# Records shown
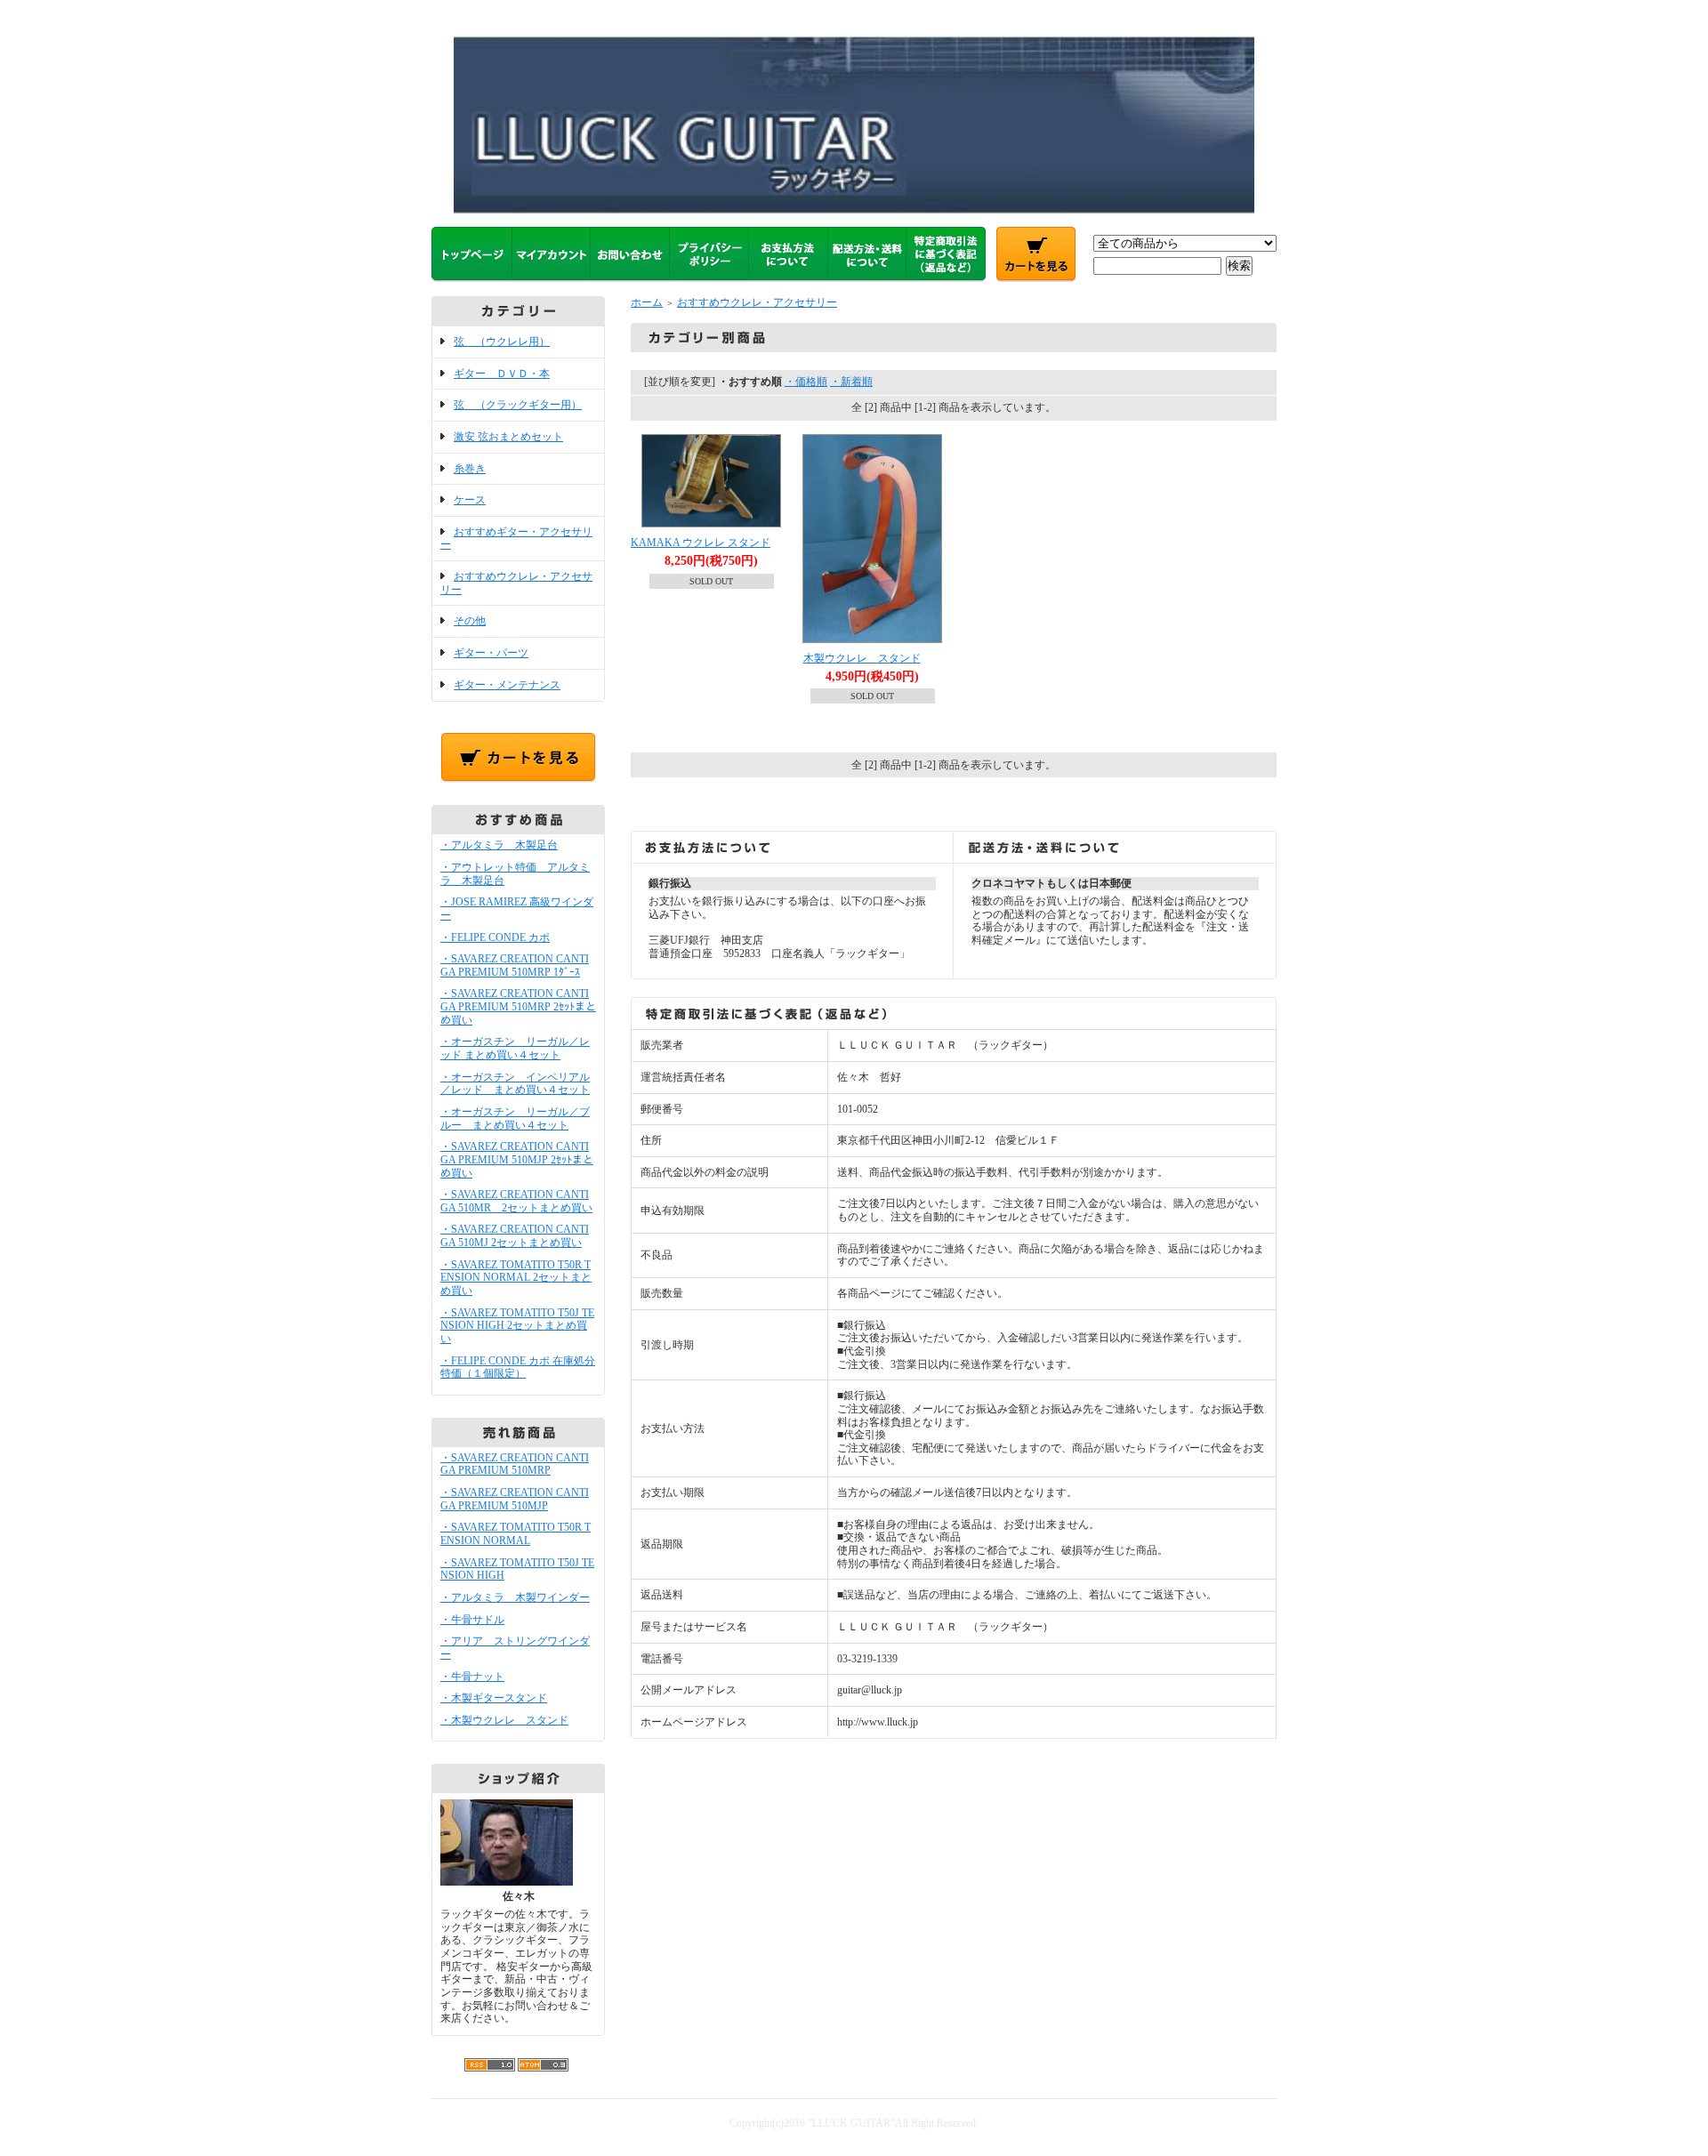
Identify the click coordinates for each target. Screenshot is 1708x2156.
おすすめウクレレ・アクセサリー (757, 302)
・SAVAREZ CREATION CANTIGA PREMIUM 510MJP (514, 1499)
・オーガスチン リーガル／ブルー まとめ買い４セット (515, 1118)
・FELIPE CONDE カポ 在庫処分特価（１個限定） (517, 1367)
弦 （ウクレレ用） (502, 341)
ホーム (647, 302)
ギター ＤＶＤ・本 (502, 373)
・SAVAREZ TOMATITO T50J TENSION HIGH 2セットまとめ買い (517, 1326)
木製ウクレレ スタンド (862, 658)
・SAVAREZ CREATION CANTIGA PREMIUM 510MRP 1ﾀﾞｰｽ (514, 965)
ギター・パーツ (491, 653)
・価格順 (806, 381)
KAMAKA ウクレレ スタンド (700, 542)
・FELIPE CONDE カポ (495, 937)
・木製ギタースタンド (493, 1698)
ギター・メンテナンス (507, 685)
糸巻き (470, 469)
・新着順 (851, 381)
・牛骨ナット (472, 1676)
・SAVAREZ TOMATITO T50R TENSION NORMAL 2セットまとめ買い (516, 1278)
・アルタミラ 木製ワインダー (515, 1597)
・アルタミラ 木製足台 (499, 845)
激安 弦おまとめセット (508, 436)
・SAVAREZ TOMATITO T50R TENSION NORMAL (515, 1534)
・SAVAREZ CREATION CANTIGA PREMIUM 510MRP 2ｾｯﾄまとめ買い (518, 1006)
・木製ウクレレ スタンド (504, 1720)
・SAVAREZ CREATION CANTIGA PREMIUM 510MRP (514, 1464)
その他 (470, 621)
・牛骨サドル (472, 1619)
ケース (470, 500)
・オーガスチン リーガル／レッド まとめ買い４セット (515, 1048)
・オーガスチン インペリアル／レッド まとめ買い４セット (515, 1084)
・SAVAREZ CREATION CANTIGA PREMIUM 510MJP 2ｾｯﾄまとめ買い (516, 1159)
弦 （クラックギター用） (518, 404)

# What the task requires
Return every entry unchanged and skip the pictures.

# Result for this exercise
Identify the click coordinates for each target. Screenshot is 1708x2156.
おすすめウクレレ・アクセサリー (757, 302)
・SAVAREZ CREATION CANTIGA PREMIUM 510MJP (514, 1499)
・オーガスチン リーガル／ブルー まとめ買い４セット (515, 1118)
・FELIPE CONDE カポ 在庫処分特価（１個限定） (517, 1367)
弦 （ウクレレ用） (502, 341)
ホーム (647, 302)
ギター ＤＶＤ・本 (502, 373)
・SAVAREZ TOMATITO T50J TENSION HIGH 2セットまとめ買い (517, 1326)
木製ウクレレ スタンド (862, 658)
・SAVAREZ CREATION CANTIGA PREMIUM 510MRP 1ﾀﾞｰｽ (514, 965)
ギター・パーツ (491, 653)
・価格順 (806, 381)
KAMAKA ウクレレ スタンド (700, 542)
・FELIPE CONDE カポ (495, 937)
・木製ギタースタンド (493, 1698)
ギター・メンテナンス (507, 685)
糸巻き (470, 469)
・新着順 (851, 381)
・牛骨ナット (472, 1676)
・SAVAREZ TOMATITO T50R TENSION NORMAL 2セットまとめ買い (516, 1278)
・アルタミラ 木製ワインダー (515, 1597)
・アルタミラ 木製足台 (499, 845)
激安 弦おまとめセット (508, 436)
・SAVAREZ TOMATITO T50R TENSION NORMAL (515, 1534)
・SAVAREZ CREATION CANTIGA PREMIUM 510MRP 2ｾｯﾄまとめ買い (518, 1006)
・木製ウクレレ スタンド (504, 1720)
・SAVAREZ CREATION CANTIGA PREMIUM 510MRP (514, 1464)
その他 (470, 621)
・牛骨サドル (472, 1619)
ケース (470, 500)
・オーガスチン リーガル／レッド まとめ買い４セット (515, 1048)
・オーガスチン インペリアル／レッド まとめ買い４セット (515, 1084)
・SAVAREZ CREATION CANTIGA PREMIUM 510MJP 2ｾｯﾄまとめ買い (516, 1159)
弦 （クラックギター用） (518, 404)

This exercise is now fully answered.